[[ GIVEN RECORDS open ]]

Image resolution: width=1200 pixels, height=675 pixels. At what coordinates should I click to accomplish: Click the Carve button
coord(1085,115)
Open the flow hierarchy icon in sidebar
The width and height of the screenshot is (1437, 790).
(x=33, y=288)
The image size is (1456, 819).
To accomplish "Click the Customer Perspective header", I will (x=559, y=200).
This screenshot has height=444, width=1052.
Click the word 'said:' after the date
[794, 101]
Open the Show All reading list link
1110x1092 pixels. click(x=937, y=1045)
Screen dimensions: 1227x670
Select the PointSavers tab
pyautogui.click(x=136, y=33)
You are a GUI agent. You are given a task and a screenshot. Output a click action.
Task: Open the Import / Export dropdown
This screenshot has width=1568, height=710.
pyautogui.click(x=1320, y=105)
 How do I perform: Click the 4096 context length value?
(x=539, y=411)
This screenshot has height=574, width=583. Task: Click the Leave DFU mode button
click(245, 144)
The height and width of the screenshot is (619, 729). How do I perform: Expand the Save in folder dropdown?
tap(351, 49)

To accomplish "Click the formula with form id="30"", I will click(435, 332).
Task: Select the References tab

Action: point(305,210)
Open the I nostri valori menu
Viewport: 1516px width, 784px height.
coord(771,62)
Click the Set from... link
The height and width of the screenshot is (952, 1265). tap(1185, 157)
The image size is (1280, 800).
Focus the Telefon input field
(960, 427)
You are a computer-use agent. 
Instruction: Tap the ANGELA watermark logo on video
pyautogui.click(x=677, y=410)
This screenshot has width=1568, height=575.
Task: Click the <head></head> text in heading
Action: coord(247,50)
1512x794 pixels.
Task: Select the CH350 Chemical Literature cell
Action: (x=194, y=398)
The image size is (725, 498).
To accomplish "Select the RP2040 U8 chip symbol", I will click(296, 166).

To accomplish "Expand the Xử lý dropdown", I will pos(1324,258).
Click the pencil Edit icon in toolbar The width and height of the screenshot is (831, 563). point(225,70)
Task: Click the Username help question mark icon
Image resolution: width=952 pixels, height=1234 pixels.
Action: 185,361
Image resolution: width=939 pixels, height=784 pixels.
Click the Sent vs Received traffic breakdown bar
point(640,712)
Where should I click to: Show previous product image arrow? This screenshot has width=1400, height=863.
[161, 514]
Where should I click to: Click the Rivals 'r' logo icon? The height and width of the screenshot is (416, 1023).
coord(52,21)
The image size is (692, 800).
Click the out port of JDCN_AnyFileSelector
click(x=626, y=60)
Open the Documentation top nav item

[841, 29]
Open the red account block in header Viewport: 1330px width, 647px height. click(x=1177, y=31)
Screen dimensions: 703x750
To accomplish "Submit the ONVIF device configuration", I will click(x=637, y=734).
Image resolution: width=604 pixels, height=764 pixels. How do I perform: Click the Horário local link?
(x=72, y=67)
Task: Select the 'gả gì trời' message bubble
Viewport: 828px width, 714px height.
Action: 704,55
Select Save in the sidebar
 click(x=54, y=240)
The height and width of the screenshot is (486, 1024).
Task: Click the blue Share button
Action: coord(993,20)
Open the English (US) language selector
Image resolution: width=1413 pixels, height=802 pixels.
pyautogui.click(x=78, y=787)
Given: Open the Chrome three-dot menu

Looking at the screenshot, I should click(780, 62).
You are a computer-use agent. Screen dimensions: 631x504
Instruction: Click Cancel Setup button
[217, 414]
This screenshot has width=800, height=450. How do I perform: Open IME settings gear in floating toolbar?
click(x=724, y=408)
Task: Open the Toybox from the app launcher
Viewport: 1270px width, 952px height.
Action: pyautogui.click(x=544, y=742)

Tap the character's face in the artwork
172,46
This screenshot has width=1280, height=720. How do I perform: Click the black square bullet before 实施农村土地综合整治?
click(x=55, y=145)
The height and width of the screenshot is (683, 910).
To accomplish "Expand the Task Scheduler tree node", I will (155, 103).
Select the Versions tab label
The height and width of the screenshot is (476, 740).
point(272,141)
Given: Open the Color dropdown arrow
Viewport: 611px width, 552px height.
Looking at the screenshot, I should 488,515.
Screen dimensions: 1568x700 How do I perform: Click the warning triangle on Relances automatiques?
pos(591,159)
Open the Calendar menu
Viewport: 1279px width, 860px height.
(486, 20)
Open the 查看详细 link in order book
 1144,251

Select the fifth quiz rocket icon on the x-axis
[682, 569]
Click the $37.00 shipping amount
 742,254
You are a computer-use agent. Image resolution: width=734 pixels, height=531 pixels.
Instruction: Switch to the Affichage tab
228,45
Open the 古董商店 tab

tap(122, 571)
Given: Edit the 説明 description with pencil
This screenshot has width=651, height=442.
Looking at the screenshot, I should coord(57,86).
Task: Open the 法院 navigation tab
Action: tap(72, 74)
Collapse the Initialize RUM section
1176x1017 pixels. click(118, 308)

[[ GIVEN RECORDS closed ]]

**ACTIVITY:** In the records above, find the line containing "The image size is (1456, 819)." and restate word for word every line from the first through that one.

**TASK RESULT:**
Image resolution: width=1200 pixels, height=675 pixels. At what coordinates should I click to accomplish: Click the Carve button
coord(1085,115)
Open the flow hierarchy icon in sidebar
The width and height of the screenshot is (1437, 790).
(x=33, y=288)
The image size is (1456, 819).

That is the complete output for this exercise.